Residents meet with Pilot Mountain State Park officials
SHOALS, N.C. — Property owners and residents living around Pilot Mountain State Park met with park and forestry officials Monday night about the wildfire.
Residents wanted answers from officials on how the fire started and asked for changes in how officials notify residents about future controlled fires.
The fire started as a control burn last Thursday but by Friday afternoon had turned into a wildfire.
“We started out by getting a permit,” said park superintendent Matt Windsor who went into detail about a series of checklist that have to approved before a controlled burn can begin.
The checklist included a spot weather forecast for the park by the National Weather Service.
Many residents said they observed dry and windy conditions last Thursday.
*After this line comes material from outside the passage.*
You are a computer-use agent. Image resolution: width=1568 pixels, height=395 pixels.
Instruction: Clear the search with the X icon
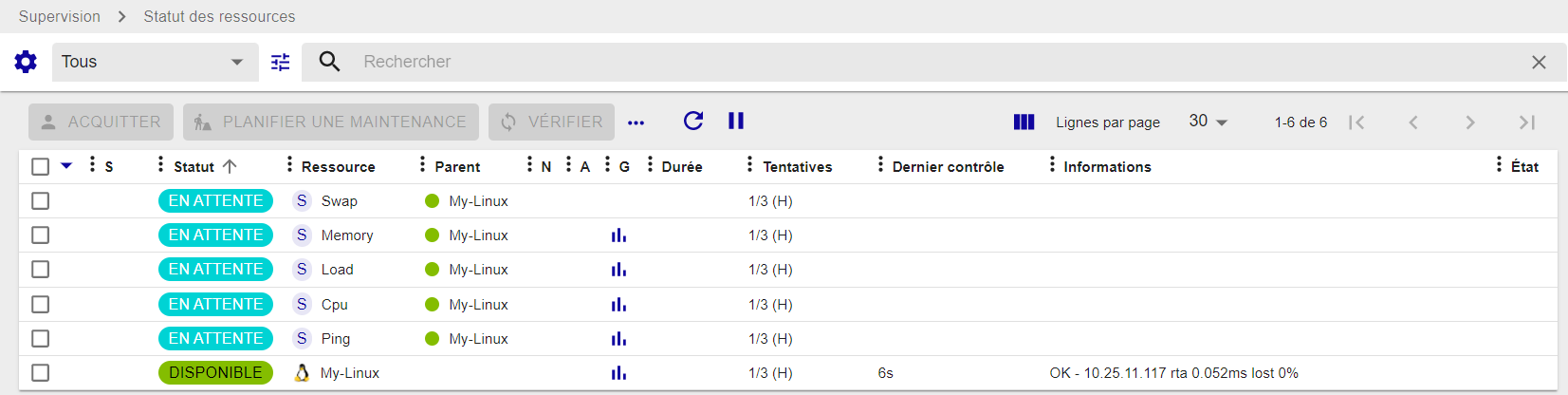point(1539,62)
“As we started the burn we were very successful with one side, the other side of the burn started to have an issue with spots coming out of the trees,” Windsor said.
The wildfire has burned hundreds of acres and came close to residential property on Sunday.
Residents also told officials they want changes in how they are notified the next time a control burn is planned either using reverse 911, an email list or both.
Currently the park service only contacts the local newspapers and post scheduled burns on their website.
“I went to the doctor today thinking I had bronchitis and he said no it’s all the smoke,” said Dr. Annette Ayers, one of several residents who were affected by respiratory problems. “I just hope this is a learning experience,” she said.
Officials say the wildfire has destroyed railing at the little pinnacle. Park officials say they will reopen the park in sections beginning in about two weeks.